Work instruction. From the first line of the data down to the line bearing "[‘Apo’ya makam’ toplantısı", output every line exactly and include no pictures.

"""

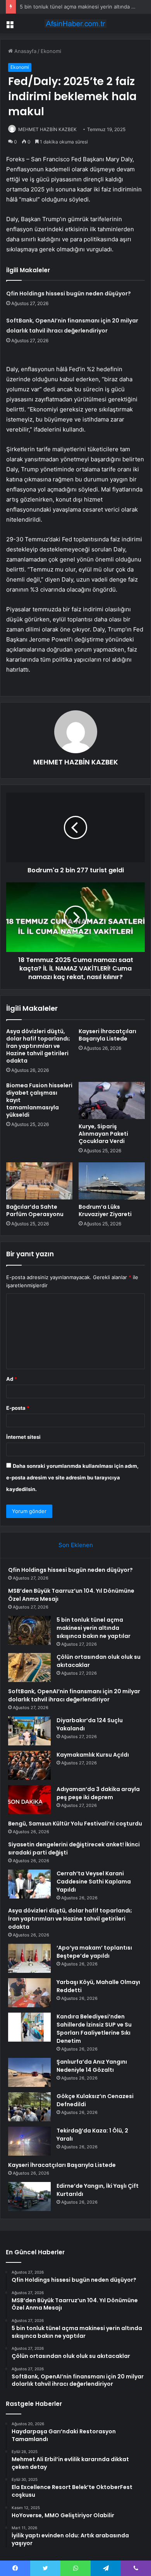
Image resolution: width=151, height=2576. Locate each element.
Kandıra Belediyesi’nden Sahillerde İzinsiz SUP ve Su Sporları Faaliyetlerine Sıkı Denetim (94, 2029)
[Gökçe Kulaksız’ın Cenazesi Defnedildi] (29, 2106)
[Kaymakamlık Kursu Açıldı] (29, 1765)
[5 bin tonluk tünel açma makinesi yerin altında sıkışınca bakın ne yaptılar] (29, 1630)
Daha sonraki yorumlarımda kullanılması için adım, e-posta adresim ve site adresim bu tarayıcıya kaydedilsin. (72, 1477)
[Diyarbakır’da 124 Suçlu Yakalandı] (29, 1730)
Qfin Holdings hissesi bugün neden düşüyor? (68, 293)
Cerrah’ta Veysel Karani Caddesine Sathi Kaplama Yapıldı (94, 1882)
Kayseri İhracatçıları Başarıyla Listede (107, 1034)
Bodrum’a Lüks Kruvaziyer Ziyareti (105, 1210)
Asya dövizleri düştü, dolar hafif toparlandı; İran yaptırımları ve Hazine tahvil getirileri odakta (38, 1046)
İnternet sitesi (23, 1437)
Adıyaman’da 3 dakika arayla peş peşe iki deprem (98, 1793)
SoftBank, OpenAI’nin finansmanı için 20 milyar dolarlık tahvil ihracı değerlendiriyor (74, 1695)
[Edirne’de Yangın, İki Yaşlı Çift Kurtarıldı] (29, 2196)
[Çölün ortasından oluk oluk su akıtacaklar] (29, 1667)
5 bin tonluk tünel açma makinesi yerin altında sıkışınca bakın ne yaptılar (93, 1628)
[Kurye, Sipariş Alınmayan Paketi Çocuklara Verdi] (112, 1100)
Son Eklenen (75, 1545)
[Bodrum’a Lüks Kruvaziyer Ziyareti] (112, 1180)
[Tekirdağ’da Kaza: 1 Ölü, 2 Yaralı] (29, 2141)
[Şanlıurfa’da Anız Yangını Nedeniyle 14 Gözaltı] (29, 2072)
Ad (11, 1379)
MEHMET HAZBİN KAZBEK (47, 129)
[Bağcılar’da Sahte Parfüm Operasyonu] (39, 1180)
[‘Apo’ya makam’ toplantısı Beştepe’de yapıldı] (29, 1958)
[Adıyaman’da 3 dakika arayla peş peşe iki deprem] (29, 1799)
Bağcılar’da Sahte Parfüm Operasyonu (34, 1210)
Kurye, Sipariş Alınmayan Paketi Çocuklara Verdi (103, 1134)
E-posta (17, 1408)
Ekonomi (51, 51)
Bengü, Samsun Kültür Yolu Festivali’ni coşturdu (75, 1823)
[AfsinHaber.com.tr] (75, 23)
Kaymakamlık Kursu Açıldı (93, 1755)
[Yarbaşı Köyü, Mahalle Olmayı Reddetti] (29, 1992)
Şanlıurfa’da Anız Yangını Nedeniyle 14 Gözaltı (92, 2066)
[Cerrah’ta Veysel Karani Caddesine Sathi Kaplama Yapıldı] (29, 1884)
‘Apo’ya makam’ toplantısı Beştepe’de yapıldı (94, 1952)
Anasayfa (24, 51)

"""

Task answer.
Image resolution: width=151, height=2576. Locate each element.
Kandıra Belediyesi’nden Sahillerde İzinsiz SUP ve Su Sporları Faaliyetlerine Sıkı Denetim (94, 2029)
[Gökçe Kulaksız’ın Cenazesi Defnedildi] (29, 2106)
[Kaymakamlık Kursu Açıldı] (29, 1765)
[5 bin tonluk tünel açma makinesi yerin altında sıkışınca bakın ne yaptılar] (29, 1630)
Daha sonraki yorumlarımda kullanılması için adım, e-posta adresim ve site adresim bu tarayıcıya kaydedilsin. (72, 1477)
[Diyarbakır’da 124 Suçlu Yakalandı] (29, 1730)
Qfin Holdings hissesi bugün neden düşüyor? (68, 293)
Cerrah’ta Veysel Karani Caddesine Sathi Kaplama Yapıldı (94, 1882)
Kayseri İhracatçıları Başarıyla Listede (107, 1034)
Bodrum’a Lüks Kruvaziyer Ziyareti (105, 1210)
Asya dövizleri düştü, dolar hafif toparlandı; İran yaptırımları ve Hazine tahvil getirileri odakta (38, 1046)
İnternet sitesi (23, 1437)
Adıyaman’da 3 dakika arayla peş peşe iki deprem (98, 1793)
SoftBank, OpenAI’nin finansmanı için 20 milyar dolarlık tahvil ihracı değerlendiriyor (74, 1695)
[Edirne’de Yangın, İki Yaşlı Çift Kurtarıldı] (29, 2196)
[Çölün ortasından oluk oluk su akıtacaklar] (29, 1667)
5 bin tonluk tünel açma makinesi yerin altında sıkışınca bakın ne yaptılar (93, 1628)
[Kurye, Sipariş Alınmayan Paketi Çocuklara Verdi] (112, 1100)
Son Eklenen (75, 1545)
[Bodrum’a Lüks Kruvaziyer Ziyareti] (112, 1180)
[Tekirdağ’da Kaza: 1 Ölü, 2 Yaralı] (29, 2141)
[Şanlıurfa’da Anız Yangını Nedeniyle 14 Gözaltı] (29, 2072)
Ad (11, 1379)
MEHMET HAZBİN KAZBEK (47, 129)
[Bağcılar’da Sahte Parfüm Operasyonu] (39, 1180)
[‘Apo’ya makam’ toplantısı Beştepe’de yapıldı] (29, 1958)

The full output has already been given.